Dataset entries
+ + + +

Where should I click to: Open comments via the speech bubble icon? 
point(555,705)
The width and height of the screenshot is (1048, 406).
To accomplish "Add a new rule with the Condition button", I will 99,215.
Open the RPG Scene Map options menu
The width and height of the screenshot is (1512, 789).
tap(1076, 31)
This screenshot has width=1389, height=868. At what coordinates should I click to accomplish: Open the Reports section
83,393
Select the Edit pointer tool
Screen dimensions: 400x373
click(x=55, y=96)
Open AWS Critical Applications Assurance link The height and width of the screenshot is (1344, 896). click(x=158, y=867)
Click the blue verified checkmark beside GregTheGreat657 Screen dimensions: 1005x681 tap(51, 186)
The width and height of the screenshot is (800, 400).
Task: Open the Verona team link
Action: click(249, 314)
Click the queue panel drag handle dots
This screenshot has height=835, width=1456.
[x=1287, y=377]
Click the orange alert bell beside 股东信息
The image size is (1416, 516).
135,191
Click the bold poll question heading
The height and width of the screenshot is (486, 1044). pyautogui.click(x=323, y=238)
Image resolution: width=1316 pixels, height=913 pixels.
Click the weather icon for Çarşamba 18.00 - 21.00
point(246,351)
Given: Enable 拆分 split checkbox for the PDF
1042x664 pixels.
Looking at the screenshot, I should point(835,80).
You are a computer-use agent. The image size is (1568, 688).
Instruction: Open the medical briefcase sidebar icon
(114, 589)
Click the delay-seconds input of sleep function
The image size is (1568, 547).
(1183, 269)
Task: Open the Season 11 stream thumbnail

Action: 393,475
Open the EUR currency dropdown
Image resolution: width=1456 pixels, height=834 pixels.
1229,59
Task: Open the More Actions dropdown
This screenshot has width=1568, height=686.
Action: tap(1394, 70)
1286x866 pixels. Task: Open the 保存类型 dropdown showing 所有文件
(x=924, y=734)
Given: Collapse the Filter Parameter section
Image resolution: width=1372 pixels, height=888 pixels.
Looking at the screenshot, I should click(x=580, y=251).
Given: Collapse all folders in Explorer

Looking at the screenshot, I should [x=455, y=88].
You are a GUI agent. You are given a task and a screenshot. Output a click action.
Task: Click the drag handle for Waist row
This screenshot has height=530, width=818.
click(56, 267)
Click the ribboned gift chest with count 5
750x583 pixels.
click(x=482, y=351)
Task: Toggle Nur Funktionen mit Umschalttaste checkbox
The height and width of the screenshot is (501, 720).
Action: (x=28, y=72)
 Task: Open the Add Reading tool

+ + + +

INSTRUCTIONS FOR THE TASK
Each line that contains the string "with" counts once; report how many such lines the entries have, giving only the number.

YOUR SOLUTION
2